**Consigne écrite A**
Répondez à ces questions sur le texte consacré à la Pedrera :
(i) Qui Pere Milà avait-il épousé ?
(ii) Autour de quoi s'organisent les deux blocs de logements de l'immeuble ?
(iii) Que signifie en catalan le nom populaire La Pedrera ?
**Consigne écrite B**
Poursuivez le texte sur la Pedrera en reprenant juste après sa dernière phrase.

**Extrait à lire**
■ ■ ■ ■ ■ ■ ■
La Pedrera
Le succès obtenu par Antoni Gaudí avec les deux bâtiments résidentiels qu’il construisit dans le quartier de l’Eixample de Barcelone au début du XXe siècle lui a permis d’obtenir une commande d’un nouveau client, Pere Milà, riche bourgeois d’une famille prospère de Barcelone qui avait épousé Roser Segimon , une jeune et riche veuve de Reus. Un an après son mariage, Milà commande à Gaudí la construction d’un immeuble sur le Passeig de Gràcia, en conservant l’étage noble en tant que résidence de sa famille et louant le reste. Cette avenue était l’artère principale de la nouvelle Barcelone et était devenue la carte de visite la plus prestigieuse d’une ville qui connaissait alors un développement sans précédent.
UNE RÉSIDENCE POUR LE COUPLE MILÀ-SEGIMON
Fondant son concept sur les désirs du client, Gaudí a conçu un bâtiment unique à tous les égards, allant de sa structure basée sur des piliers, qui offrait une distribution de l’espace totalement polyvalente, à ses ascenseurs, qui fournissaient un accès direct aux appartements depuis le hall d’entrée, et ses cours, grandes, hygiéniques, bien ventilées et abondamment éclairées. Au final, c’était une innovation radicale par rapport à tous les autres immeubles de l’Eixample, aussi riches et ornementées qu’elles fussent. Le bâtiment est formé de deux blocs de logements avec des entrées indépendantes, respectivement organisés autour de deux grandes cours intérieures interconnectées.
La Pedrera en construction c. 1910. © Càtedra Gaudí-ETSAB-UPC. Fons Josep Bayó, constructor
LE PAN COUPÉ REVISITÉ, UNE STRUCTURE SINGULIÈRE
Grâce à la nouvelle conception du bâtiment, les impressionnantes façades en pierre (qui ont donné naissance au nom populaire La Pedrera, la carrière, en catalan) ne sont pas structurelles comparées aux façades des édifices traditionnels, offrant ainsi une liberté de composition de la façade dans laquelle les fenêtres, les baies vitrées et les balcons sont disposés dans un arrangement impressionnant, qui change d’apparence tout au long de la journée en fonction de la position du soleil.
■ ■ ■ ■ ■ ■ ■
**Extrait de données**
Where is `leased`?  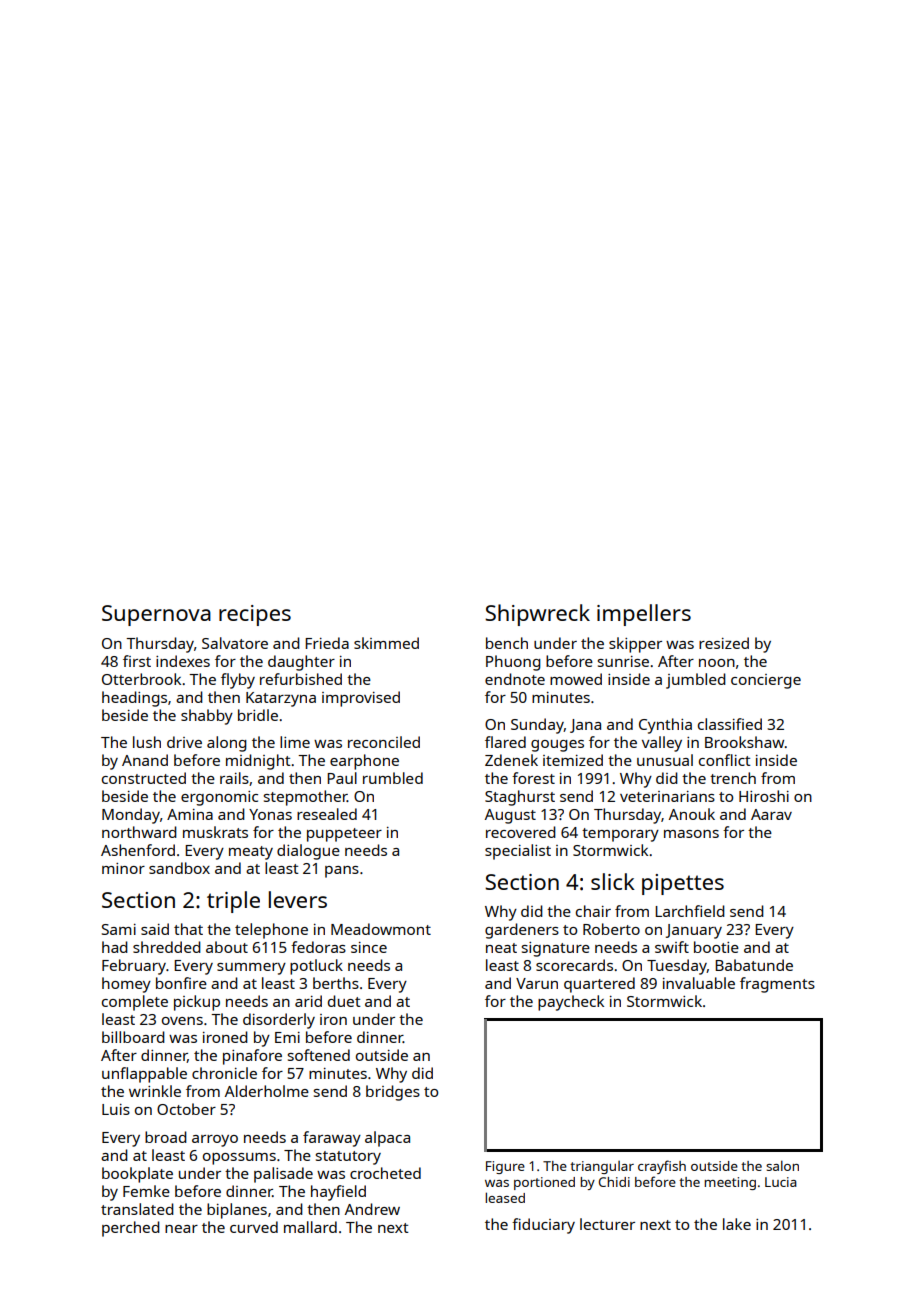
leased is located at coordinates (505, 1197).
■ ■ ■ ■ ■ ■ ■
**Réponse A**
(i) Roser Segimon, une jeune et riche veuve de Reus.
(ii) Autour de deux grandes cours intérieures interconnectées.
(iii) La carrière.

**Réponse B**
Dans un acte de révolte architecturale brillant et très typique de sa personnalité, Gaudí dissout la géométrie du pan coupé (un type d’angle constituant un trait caractéristique de l’aménagement de l’Eixample, et qui avait été défini un demi-siècle plus tôt comme un trait invariable du quartier par son concepteur, Ildefons Cerdà). Puis, non content de cette transgression, il envahit le trottoir avec un lourd pilier. De même, il a largement dépassé la hauteur du bâtiment autorisée par les ordonnances municipales, construisant de superbes mansardes avec quelque deux cent soixante-dix arcs paraboliques sveltes et caténaires en briques qui soutiennent la spectaculaire terrasse de toit, formant un paysage artificiel unique au monde.
LA TERRASSE DE TOIT, ESPACE DE CRÉATIVITÉ DÉBRIDÉE
L’éblouissante terrasse de toit vibre d’énergie créative et n’a aucun analogue dans toute l’architecture de l’époque. Avec leurs profils sinueux en harmonie avec la forme et le rythme de la façade principale, les différents éléments de cet espace – cages d’escaliers, tours de ventilation et cheminées – ressortent clairement. Adoptant des formes dynamiques et symboliques librement interprétées, elles remplissent des fonctions utilitaires préconçues et certaines d’entre elles sont gracieusement revêtues de trencadís, des mosaïques de céramique, de pierre, de marbre et de verre.
FAÇADE ENTRE RUPTURE ET FUTUR
Les trois parties formant la façade principale sont conçues comme un continuum formel d’une beauté à couper le souffle. Gaudí a conçu un mur de pierre sans aucune fonction structurelle suspendu aux planchers, anticipant formellement les architectures d’Europe centrale ultérieures comme celles d’Erich Mendelsohn et d’autres. La façade arrière, de moindre largeur pour des raisons évidentes, est composée avec la même liberté formelle en utilisant des matériaux et techniques de construction plus modestes et restreints.
UNE ŒUVRE D'ART TOTALE
Dans ce projet, Gaudí a bénéficié de la collaboration du jeune architecte Josep Maria Jujol, avec lequel il avait auparavant travaillé sur la Maison Batlló. Ravi de son travail, Gaudí demande ensuite à Jujol de coopérer avec lui sur le Park Güell et plus tard sur la restauration de la Cathédrale de Majorque.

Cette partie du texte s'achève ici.